Personal information
- Nickname: The God
- Nationality: Canadian
- Born: Hercules Kyvelos February 25, 1975 (age 51) Montreal, Quebec
- Height: 5 ft 10 in (180 cm)
- Weight: Middleweight Light Middleweight Welterweight

Boxing career
- Reach: 72 in (183 cm)
- Stance: Orthodox

Boxing record
- Total fights: 27
- Wins: 24
- Win by KO: 12
- Losses: 3
- Draws: 0
- No contests: 0

Medal record
Representing Canada
Pan American Games
| Bronze medal – third place | 1995 Mar del Plata | Welterweight |

= Hercules Kyvelos =

Canadian boxer

Hercules Kyvelos (born February 25, 1975) is a Canadian boxer in the Welterweight division and is the former Canadian Welterweight Champion. He fought at the 1996 Summer Olympics in Atlanta, Georgia.

==Early life==
Hercules was born in Canada but he has Greek roots.

==Amateur career==
He represented his native country at the 1996 Summer Olympics in Atlanta, Georgia. A year before, Kyvelos won the bronze medal at the 1995 Pan American Games in Mar del Plata, Argentina. He also twice won the National Canadian Golden Gloves.

==Pro career==
After the Atlanta Games he became a professional boxer, winning his debut against Ryan Jones by first-round knockout.

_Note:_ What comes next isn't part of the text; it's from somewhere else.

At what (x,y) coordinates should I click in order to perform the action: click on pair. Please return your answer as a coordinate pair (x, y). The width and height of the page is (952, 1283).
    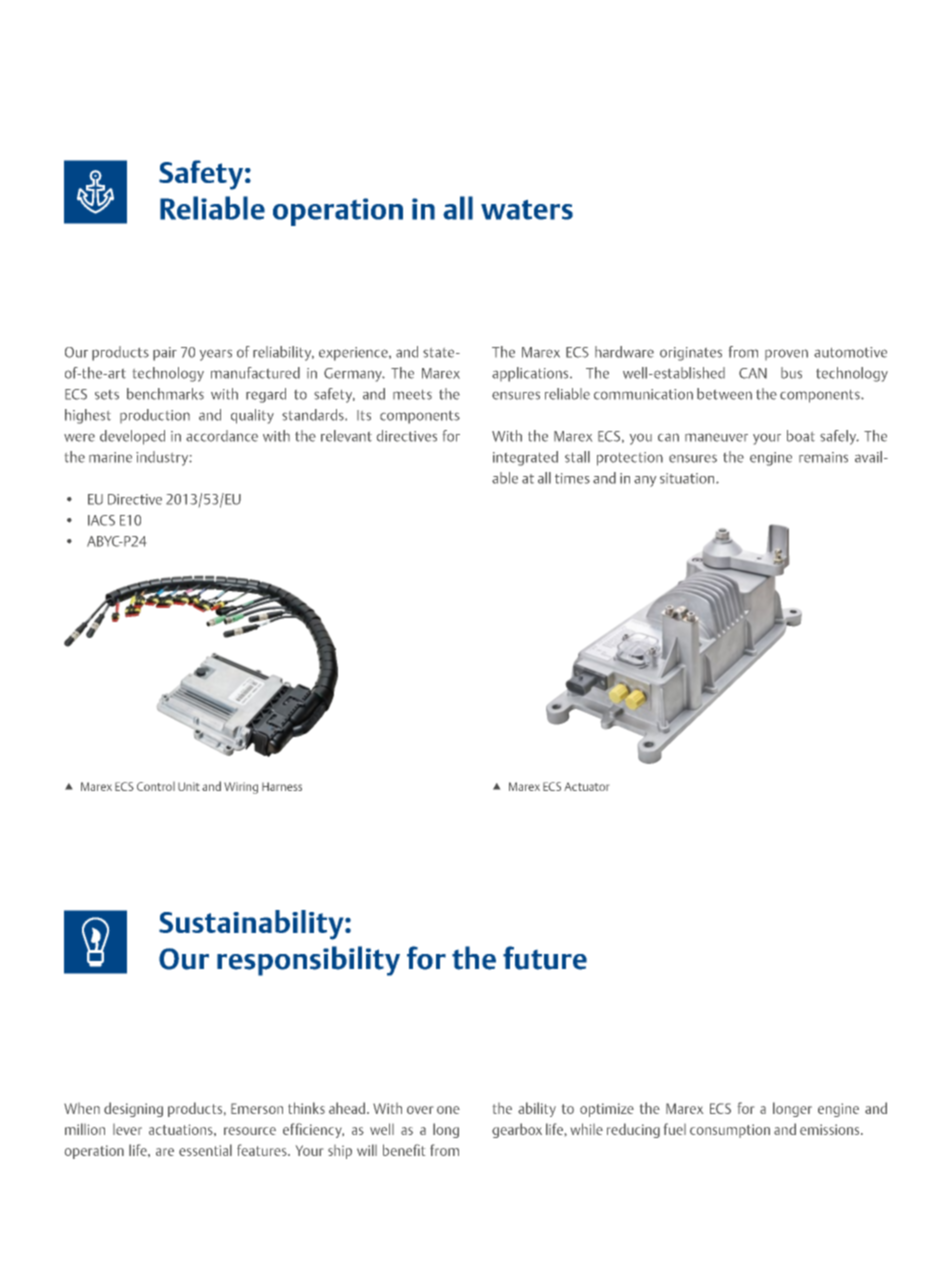
    Looking at the image, I should click on (165, 354).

In February 2000, Hercules won the Canadian Welterweight Championship by defeating fellow countryman Fitz Vanderpool.

===WBO Welterweight Championship===
On January 31, 2004, Kyvelos lost for the first time as a professional, when he faced WBO Welterweight Champion, American Antonio Margarito in Phoenix, Arizona. He lost by a second-round knockout.

In his next fight he was also stopped by knockout against Mexican Cosme Rivera, the fight was an IBF Welterweight Title Eliminator.

===Personal life===
As of 2007, Hercules is retired from boxing and is working as a real estate agent in Montreal.